Howie Williams

No. 29, 28
- Position: Safety

Personal information
- Born: December 4, 1936 (age 89) Spartanburg, South Carolina, U.S.
- Listed height: 6 ft 1 in (1.85 m)
- Listed weight: 190 lb (86 kg)

Career information
- High school: Carver (Spartanburg)
- College: Howard
- NFL draft: 1962 (undrafted)

Career history
- Green Bay Packers (1962–1963); San Francisco 49ers (1963); Oakland Raiders (1964–1969);

Awards and highlights
- NFL champion (1962); AFL champion (1967);

Career NFL/AFL statistics
- Interceptions: 14
- Fumble recoveries: 1
- Stats at Pro Football Reference

= Howie Williams =

American football player (born 1936)

Howard Lee Williams (born December 4, 1936) is an American former professional football player who was a safety. He played for the National Football League (NFL)'s Green Bay Packers and San Francisco 49ers, and for the American Football League (AFL)'s Oakland Raiders.
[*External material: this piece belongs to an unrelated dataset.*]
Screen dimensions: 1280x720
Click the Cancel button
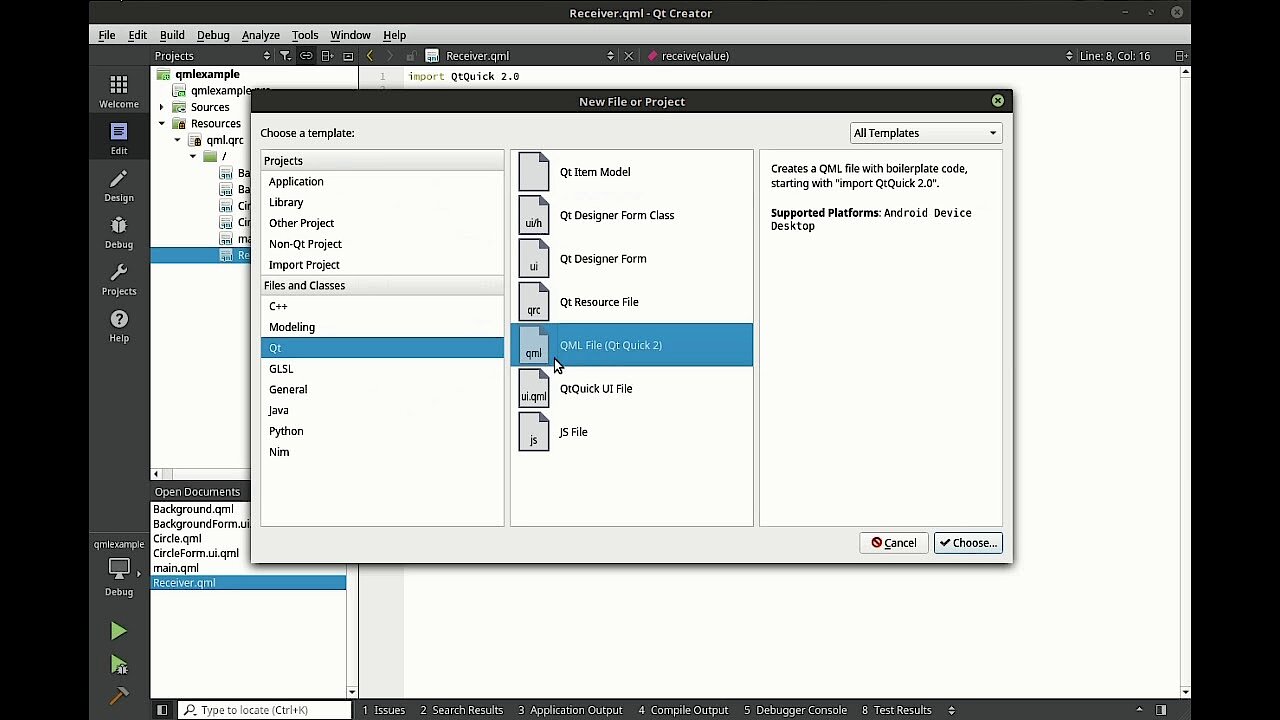(x=893, y=543)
== Early life and education ==
Williams graduated from the School of Engineering and Architecture at Howard University in June 1963. He majored in electronics. He is also a veteran of the United States Air Force.

==Career==
Williams played for seven seasons and three different teams. As a rookie, he was on the Green Bay Packers when they beat the New York Giants 16–7 in the 1962 NFL Championship Game. He played only seven games for the team the following season before being waived. He was immediately claimed by the Washington Redskins, but was sent to the San Francisco 49ers, which had a lower standing.
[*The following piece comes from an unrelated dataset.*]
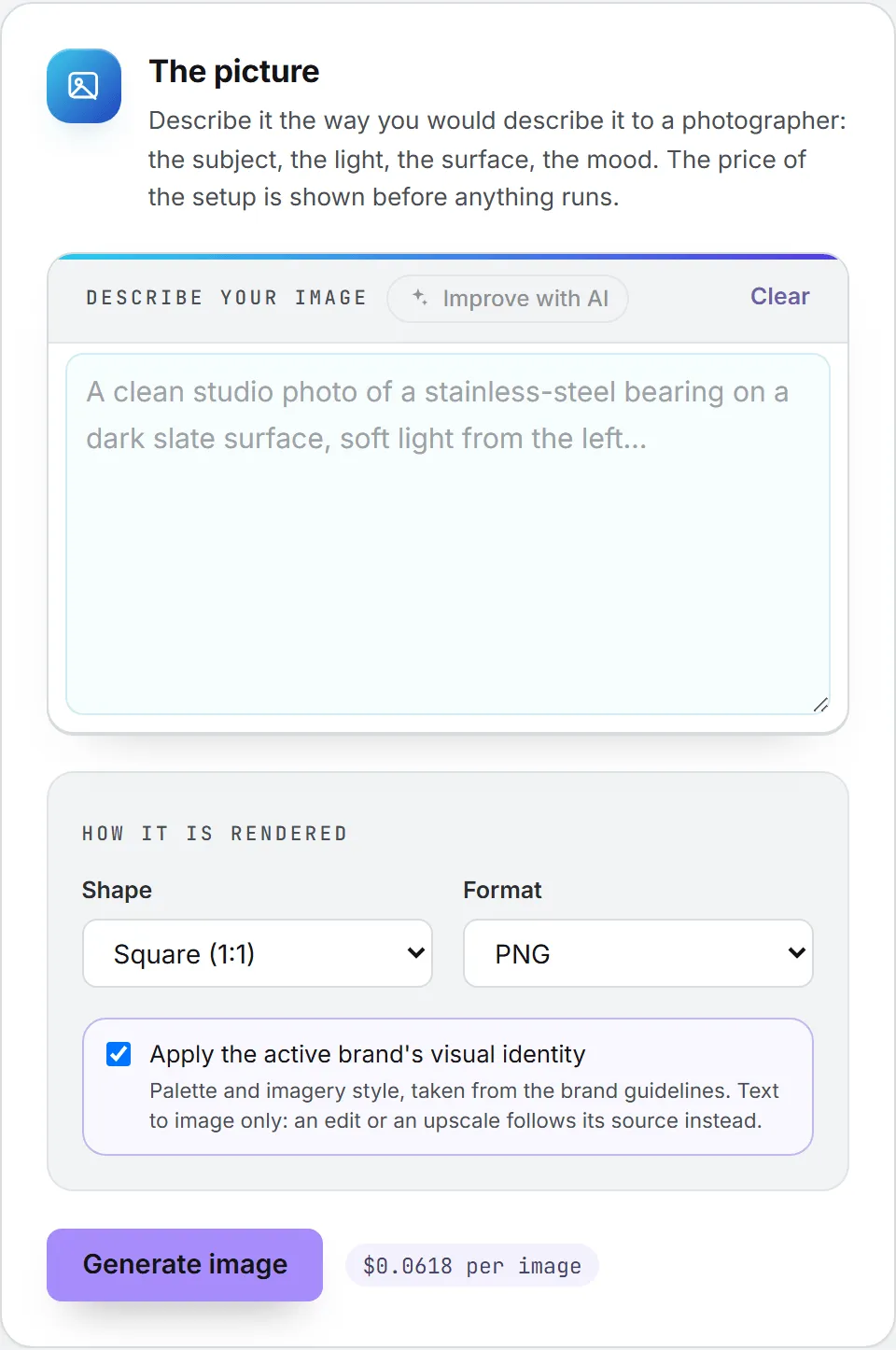Click the textarea resize grip icon

click(820, 705)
The following year, Williams joined the Oakland Raiders, where he would spend the next six seasons, including three consecutive AFL title game appearances (1967, 1968, and 1969), along with an appearance in Super Bowl II. In his career, he had 14 interceptions for 240 yards in 95 games played.

==Personal life==
Williams' son, Gardner Williams, also spent time with the Raiders.